How Today’s Digital Brand Marketers are Like Hedge Fund Managers (Part 2 of 2)

So if we accept the premise of my previous post, namely that today’s brand marketers are like hedge fund managers constantly on the hunt for ‘alpha’, the obvious question is, how do they find it?

Why is Alpha so Elusive?

First, let’s explore why digital marketing alpha has gotten so difficult to obtain. Just like the hot housing market, it is a case of demand exceeding supply exacerbated by cheap money. Specifically, where there were once just a couple dozen brands in any given consumer market, now there are literally thousands. I recently estimated the number of beauty and personal care brands on Amazon and my best guess was 60,000! And a select few of those brands have raised so much cash that they can afford to bid up the prices for digital ads so they can blitzscale.
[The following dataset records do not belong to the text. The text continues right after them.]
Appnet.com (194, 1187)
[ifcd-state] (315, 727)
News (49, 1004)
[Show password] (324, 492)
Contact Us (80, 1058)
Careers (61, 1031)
These dynamics probably aren’t going away anytime soon – it remains incredibly inexpensive to start a new brand, so they will just keep coming. And apparently there is $1.9 trillion in dry powder with PE and VC firms, meaning money will continue to flow into marketing budgets. So smart marketers need to figure this out.

Strategic Alternatives

In the face of this intense competition, it’s worthwhile noting that there are at least a couple of alternative approaches to the search for digital marketing alpha.

Sticking with our investing analogy, companies can take a “passive investor” approach, focusing on the equivalent of a diversified portfolio of low-cost index funds. This approach would involve solid SEO and possibly investing in branded keyword searches (typically high-ROI) but not overtly focusing on more expensive new customer acquisition. While this is likely to be more profitable in the short term, the downside is slower DTC growth and possibly missing out on the massive shift to ecommerce in most markets.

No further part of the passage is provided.